「女性化する社会」と男性の生きづらさ
ジェンダーをめぐるアジェンダは、有形無形の差別により社会の傍流に押しやられる女性の視点から語られることが圧倒的に多い。その一方で、経済教室「『らしさ』の呪縛 解き放て」が指摘するように、ジェンダー規範に縛られる男性の生きづらさは見過ごされがちだ。この課題を正面から見据えて、教育を含めた長期的な政策を立てることが必要だろう。
経済教室では、男は「競争に勝つべき」「妻子を養うべき」「弱音を吐かない」などの固定的な「男らしさ」を具現しようにも、社会・経済構造の変化から上級ポストが減ったり、女性の社会進出の割を食ったりして、男性にとって従来のような社会的成功がそもそも難しくなったと論じている。ゆえに、自らに期待する「男らしさ」と、ままならない現実とのギャップに苦しむことになる。
このような直截(ちょくせつ)な要因に加え、男性の生きづらさの背後には、「社会全体の女性化」という巨視的な流れがあると考える。日本を含む成熟経済では、浸透の速度こそ違え、近年リベラルな価値観が主流になってきた。環境を憂い、人権を重んじ、共生を説く価値観である。職場に翻訳すれば、昔はまかり通っていたパワハラ・セクハラが問題視されるようになったのもリベラルな流れの一環だ。
古典的なジェンダー規範にのっとれば、リベラルは「女性的」と分類されよう。世の中の「女性化」と、無意識に染みついた男性性の間に挟まって、通奏低音のように男性の生きづらさが増しているとは推論できないだろうか?
この構造は、特に低学歴・労働者層の男性で顕著になり得るだろう。高学歴・エリート層とリベラルな価値観は相性が良いと考えられるからだ。日本に限ったことではない。例えば、トランプ前大統領が巧みにすくいあげ、政治的成功に利用したのは、エリートの「女性的」価値観に芯から反発する低所得有権者の怒りだった。
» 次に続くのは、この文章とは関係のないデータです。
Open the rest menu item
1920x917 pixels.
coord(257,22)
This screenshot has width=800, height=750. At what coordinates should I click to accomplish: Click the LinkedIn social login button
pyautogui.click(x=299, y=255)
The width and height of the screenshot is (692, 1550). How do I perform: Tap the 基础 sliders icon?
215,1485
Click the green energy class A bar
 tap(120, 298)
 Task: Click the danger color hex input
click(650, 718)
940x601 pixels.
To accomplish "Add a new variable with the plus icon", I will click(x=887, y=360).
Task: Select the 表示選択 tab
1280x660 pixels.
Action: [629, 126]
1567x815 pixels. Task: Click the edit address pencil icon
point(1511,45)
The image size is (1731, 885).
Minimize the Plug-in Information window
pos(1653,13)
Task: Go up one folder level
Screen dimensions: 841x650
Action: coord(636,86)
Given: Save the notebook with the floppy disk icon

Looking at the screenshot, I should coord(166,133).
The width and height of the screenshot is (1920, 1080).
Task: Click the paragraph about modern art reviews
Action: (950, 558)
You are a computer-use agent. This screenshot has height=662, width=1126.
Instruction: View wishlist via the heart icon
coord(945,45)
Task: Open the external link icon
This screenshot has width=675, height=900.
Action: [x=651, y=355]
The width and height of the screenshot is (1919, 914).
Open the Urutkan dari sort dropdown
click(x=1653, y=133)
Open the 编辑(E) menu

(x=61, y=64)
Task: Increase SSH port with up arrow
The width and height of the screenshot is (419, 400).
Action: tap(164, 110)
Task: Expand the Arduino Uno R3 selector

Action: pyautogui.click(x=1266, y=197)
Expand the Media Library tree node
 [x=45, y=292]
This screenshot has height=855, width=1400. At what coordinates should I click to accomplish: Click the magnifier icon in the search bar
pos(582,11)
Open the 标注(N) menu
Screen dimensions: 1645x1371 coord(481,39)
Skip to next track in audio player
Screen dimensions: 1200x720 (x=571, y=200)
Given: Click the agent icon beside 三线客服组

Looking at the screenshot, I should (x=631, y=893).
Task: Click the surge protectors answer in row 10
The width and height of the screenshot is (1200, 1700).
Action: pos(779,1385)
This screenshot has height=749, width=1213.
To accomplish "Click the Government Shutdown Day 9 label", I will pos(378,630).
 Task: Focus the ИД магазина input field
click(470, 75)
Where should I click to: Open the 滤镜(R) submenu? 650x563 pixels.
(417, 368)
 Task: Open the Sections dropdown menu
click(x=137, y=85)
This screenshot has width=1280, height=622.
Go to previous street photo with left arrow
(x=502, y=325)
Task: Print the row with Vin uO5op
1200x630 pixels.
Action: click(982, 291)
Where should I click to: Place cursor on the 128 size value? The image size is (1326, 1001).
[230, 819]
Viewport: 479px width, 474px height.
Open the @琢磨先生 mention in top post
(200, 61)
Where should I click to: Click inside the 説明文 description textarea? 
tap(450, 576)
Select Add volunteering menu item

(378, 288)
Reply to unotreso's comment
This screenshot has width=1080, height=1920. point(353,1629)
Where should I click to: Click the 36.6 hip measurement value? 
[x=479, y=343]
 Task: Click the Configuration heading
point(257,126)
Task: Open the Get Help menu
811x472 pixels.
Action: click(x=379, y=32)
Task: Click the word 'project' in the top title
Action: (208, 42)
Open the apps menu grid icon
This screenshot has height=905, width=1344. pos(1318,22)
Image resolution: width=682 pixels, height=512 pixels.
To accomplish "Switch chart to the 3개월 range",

そう考えると、男性の生きづらさを理解し、克服の手を打てるかどうかは、一国の政治運命をも左右する。2010年代後半に欧米を席巻したポピュリズムが日本では顕著に見られなかったとはいえ、看過できる問題ではない。
短期的には、政権が労働者層の苦しみに目配りすることが欠かせない。「エリートによるエリートのため」に陥らない政策を担保することは、インフレーションが現実となり、不況の足音さえ聞こえる2023年には特に重要だ。
一方で、地球と人類のサステナビリティの観点から、社会全体の「女性化」は不可逆と考える。であれば、伝統的なジェンダー規範に縛られた男性には、いきおい生きにくい世の中になってしまう。長期的には、若い世代に対して、意識的にジェンダーのくくりを緩める教育を施し、男性が「取り残されない」共生社会を作る必要がある。